While the rap career of the 48-year-old Queens native was short-lived, her legacy was not — it was atrociously understated. 

After watching Netflix's biopic centered on the first solo female hip-hop artist, which premiered on Friday, it became evident the faux hip-hop heads of Generation X have failed us. If it weren't for Shante, it may have taken ages for Nicki Minaj to categorize select groups of individuals as her sons, Lil' Kim to hop on the airwaves to question "How Many Licks" and Salt-N-Pepa to "Talk About Sex."

Here are the reasons we need to promptly hail Roxanne Shante as the OG black feminist she is:

1. She champions female emcees of all eras. 

During a recent interview with "The Breakfast Club," Shante imparted she wanted all her fellow emcees to win — and she didn't mind if that meant waiting her turn.

When asked about the beef between Nicki Minaj and Remy Ma from last February, Shante remarked that as a battle rapper, she wanted Nicki to clap back to "Shether." But, as a woman, Shante said she didn't like seeing her "hip-hop sisters fight."

"As a female and a lover of my sisters, I don't like to see them go at it at all," she told the morning show's hosts. 

2. She sonned every boy on the block and took their coins while she was at it. 

Before Nicki Minaj was grabbing bibs for all her sons, Shante was taking their coins. In the biopic, Shante's early rap career was rife with male emcees from around the way thinking the young female rapper was one to sleep on. It wasn't long before Shante declared she wouldn't be engaging in rap battles that would have her walking away with anything less than a smooth hunnit. 

3. She called out the music industry's manipulation of the relationships between female emcees. 

One of hip-hop's earliest rap beefs emanated from a commercialized rivalry between Shante and The Real Roxanne.
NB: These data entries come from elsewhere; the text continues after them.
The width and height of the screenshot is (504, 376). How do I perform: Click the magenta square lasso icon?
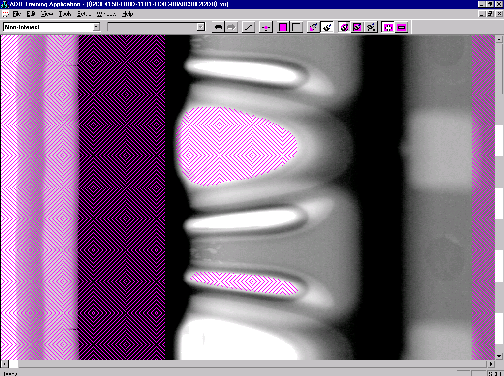[x=357, y=27]
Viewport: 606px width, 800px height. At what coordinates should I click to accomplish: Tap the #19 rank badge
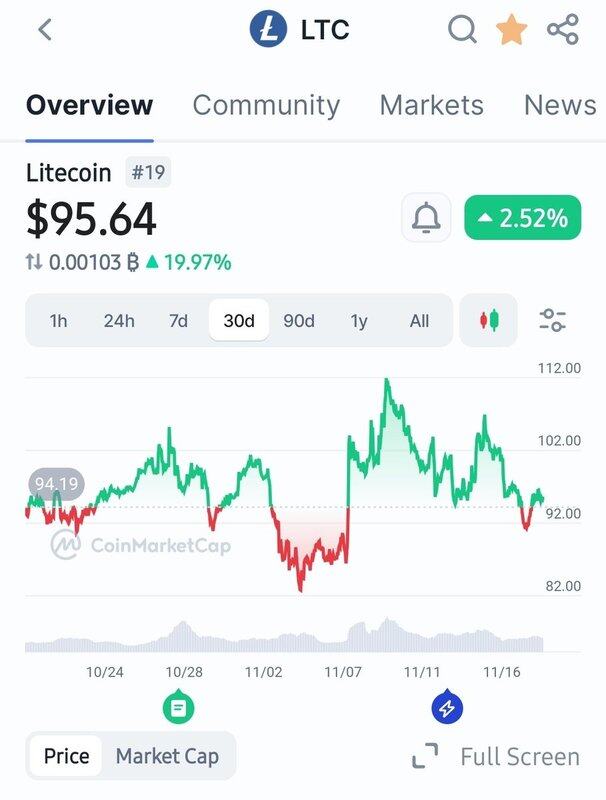148,173
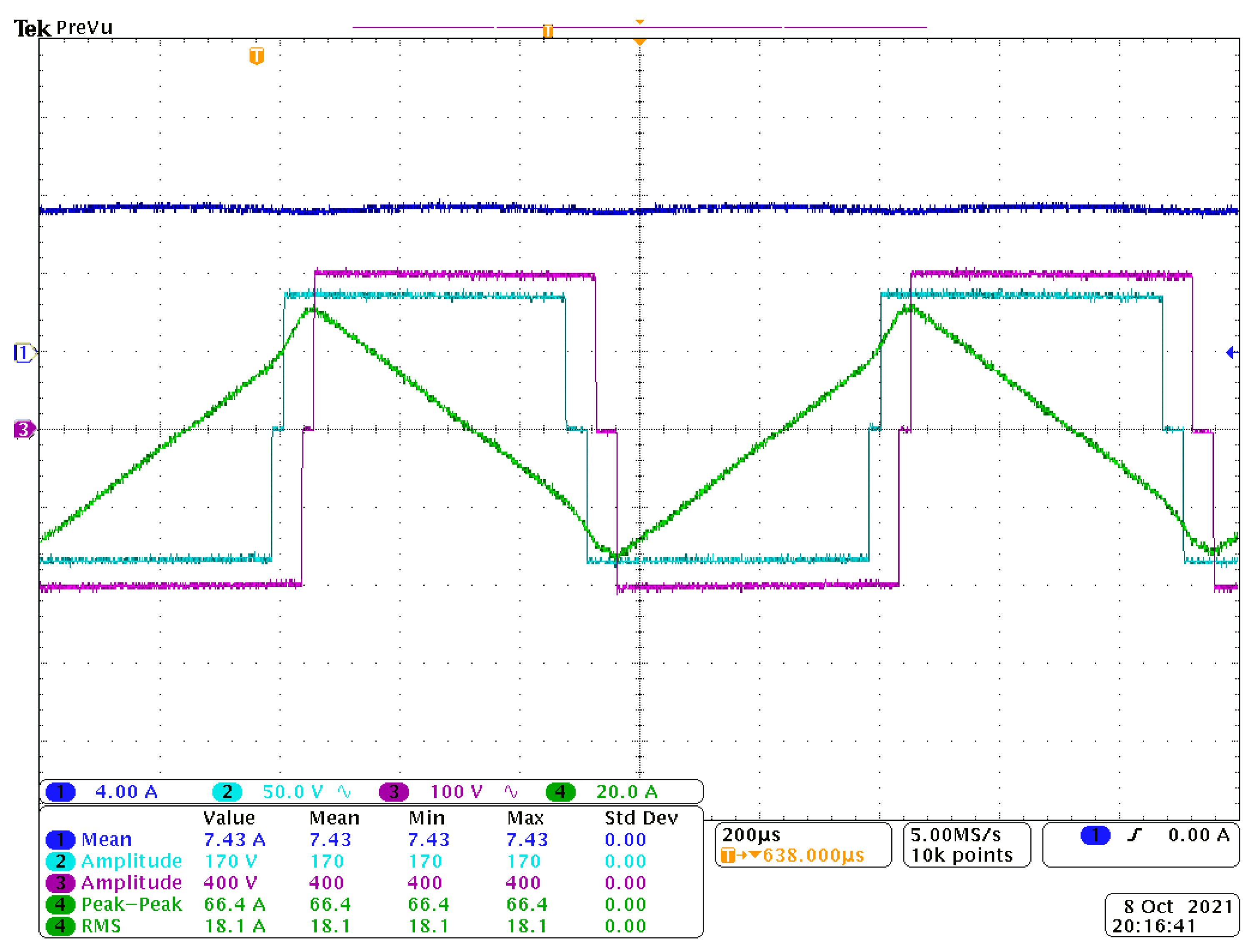Viewport: 1255px width, 952px height.
Task: Click the channel 4 RMS measurement label
Action: 101,926
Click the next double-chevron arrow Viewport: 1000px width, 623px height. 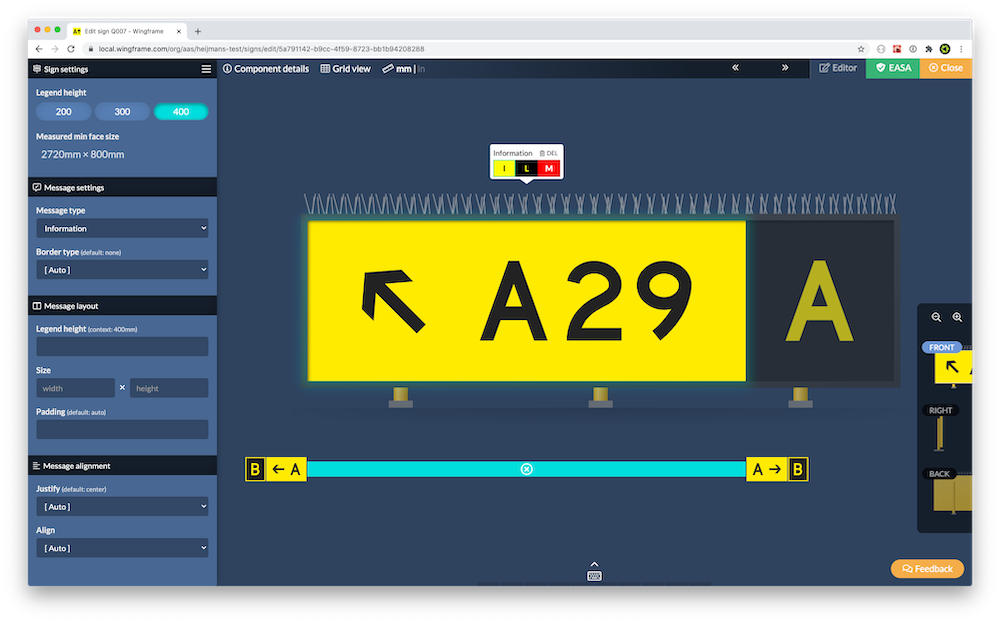coord(785,68)
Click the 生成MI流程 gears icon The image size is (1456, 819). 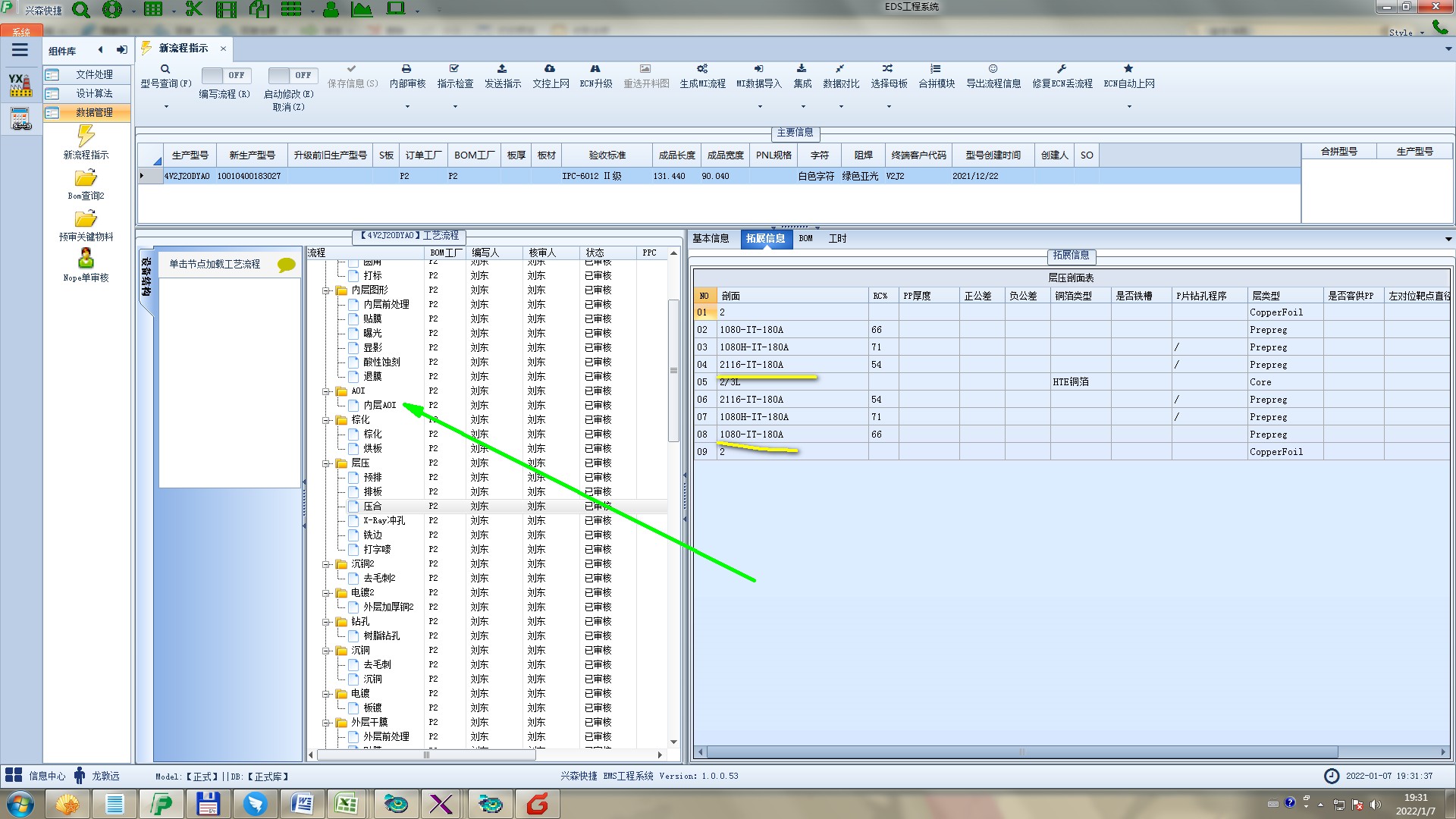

When asked why she believed women were always being pitted against one another while on "The Breakfast Club," Shante spoke wisdom into the mics at 105.1.

"Back in the day, the reason why they did that is so we would not educate each other," Shante said. "If you made $10,000 a show and they was stealing from me and I was only getting $2,000 a show, I wouldn't know that unless I got a chance to talk to you about it…They need to keep me from having one lunch with you because one lunch is all you need. One lunch is all it takes to be educated."

"That's the reason why they try to keep women separated is because we educate and empower each other when we're together," she said. 

4. She dedicated herself to the women in her life.

Part of the reason Shante's rap career was never fully actualized was because there was no money in hip-hop at the time. The emcee’s unfaltering devotion to her family, particularly caring for her younger sisters, forced her to find a more lucrative way to make a living.  

5. She told Nas to be on his P’s and Q’s in her presence. And he still is. 

6. Her first single was a four-minute breakdown of why most men will never be good enough for queens like herself.

Shante's 1985 classic "Roxanne's Revenge" was an impeccably rhymed response to the UTFO hit "Roxanne, Roxanne." In Shante's game-changing single, the 14-year-old rap phenom essentially shot down every whack dude who tries to holler at girls out of their league. It was the original "No Scrubs."


Shante is the OG you never knew. Get your praise hands ready.